Nisi Shawl's Everfair is an alternate history in which a group of British socialists and African-American missionaries form an unlikely partnership to buy up a parcel of land and found an independent Utopian nation in the Belgian Congo. Unsurprisingly, things do not go 100% Utopian from there. On the downside, the colony has to deal with international intrigue and attacks by hostile Belgian forces as well as internal conflicts about race and religion and governance; on the upside, everyone does get mechanical limbs and mechanical airships!

The book covers about 30 years of story-time, beginning in the 1890s and progressing up past the end of WWI. Some things change as a result of the existence of Everfair, and others don't. As a thought experiment, it's extremely compelling and well-thought-out. As a story, I found it interesting to read but a little difficult to fall into completely -- the story progresses as a series of brief chapters from a variety of POVs, and often skips ahead months or years in between chapters. This allows for a thorough and complex picture of the whole colony, but, on the flip side, made the individual character arcs feel really choppy (at least to me).

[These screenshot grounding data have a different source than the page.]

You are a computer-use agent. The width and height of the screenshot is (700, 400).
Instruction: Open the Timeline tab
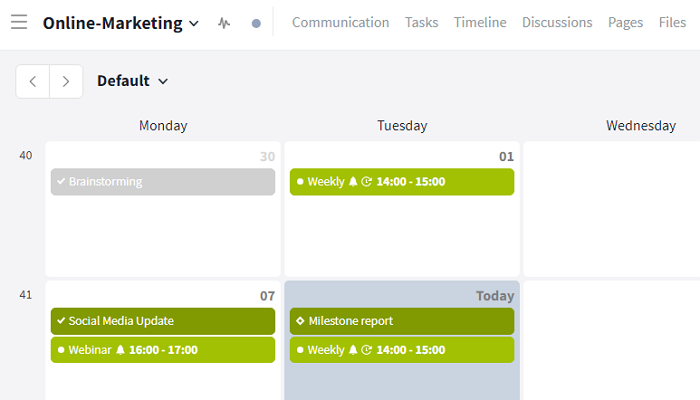tap(480, 22)
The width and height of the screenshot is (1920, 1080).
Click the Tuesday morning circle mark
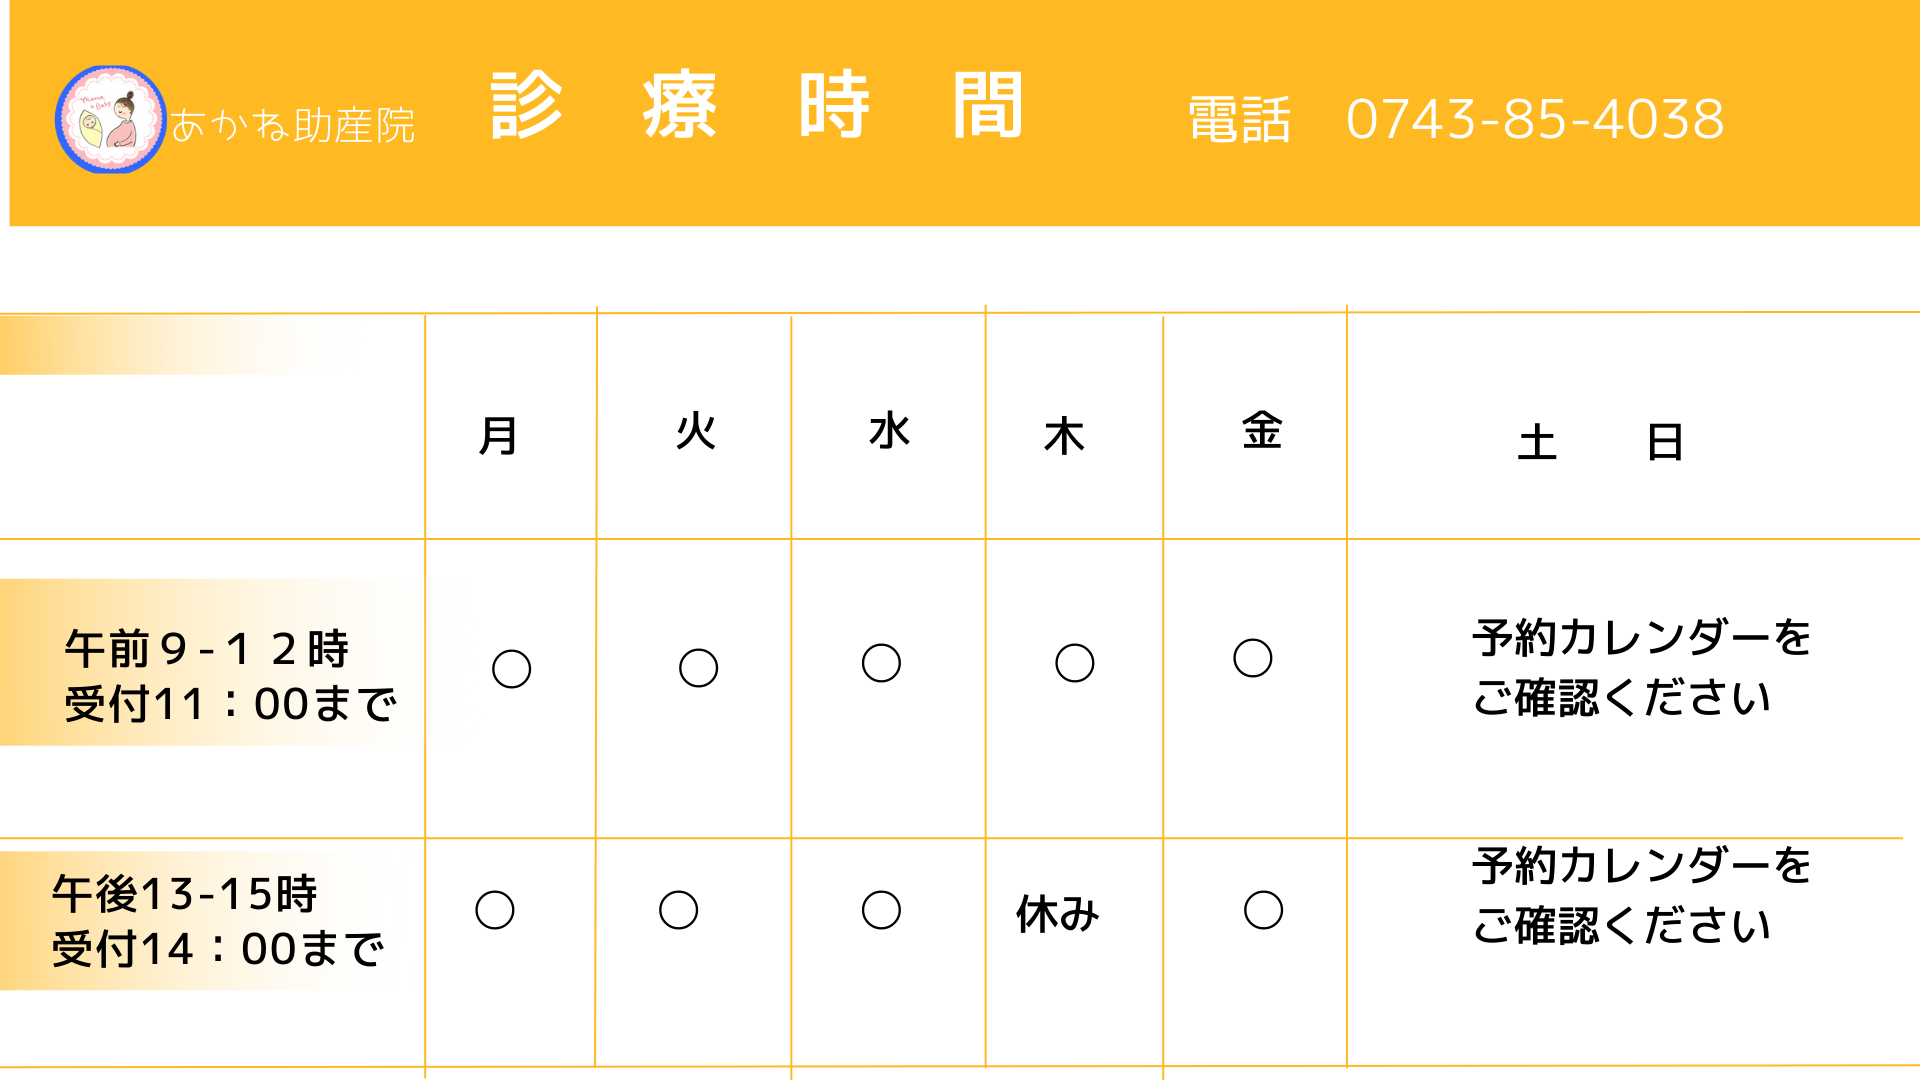pyautogui.click(x=698, y=668)

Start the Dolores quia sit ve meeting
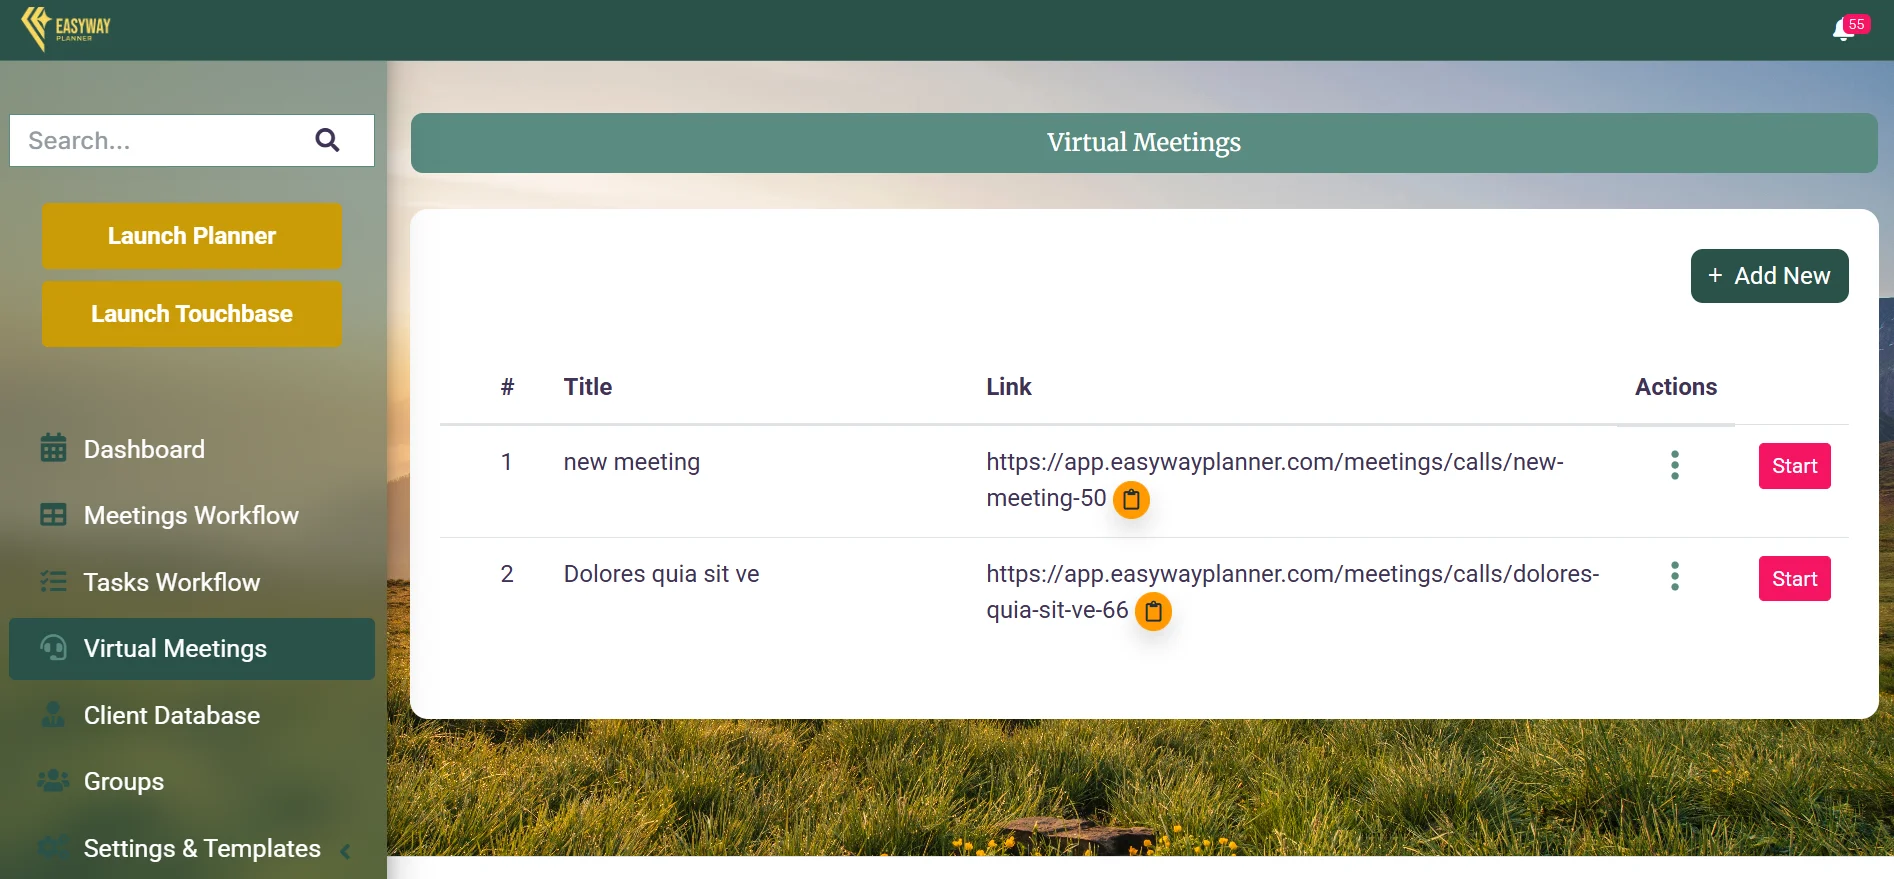click(x=1794, y=579)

The only character thread that really spans the whole book is the fraught romance between Daisy Albin (AU E. Nesbit -- most major characters are AUs of historic figures, but she was the only one I could recognize without looking it up because I am not an expert on the Fabian Socialists but I am an expert on E. Nesbit's Life Choices) and Lisette Toutournier (AU Colette, whom I feel I ought to have recognized, but did not, because I have never actually read any Colette.) For twenty years they conflict in a very realistic fashion over Daisy's oblivious upper-class unconscious racism ... which is then fixed by Daisy having a surprise epiphany as a result of drinking a magic potion rather than actually having to do the work of confronting her issues.

Anyway. Everfair is worth reading, and I'm glad I read it, but I did not like it as much overall as Shawl's short stories, which I now want to reread. Along with a lot of E. Nesbit.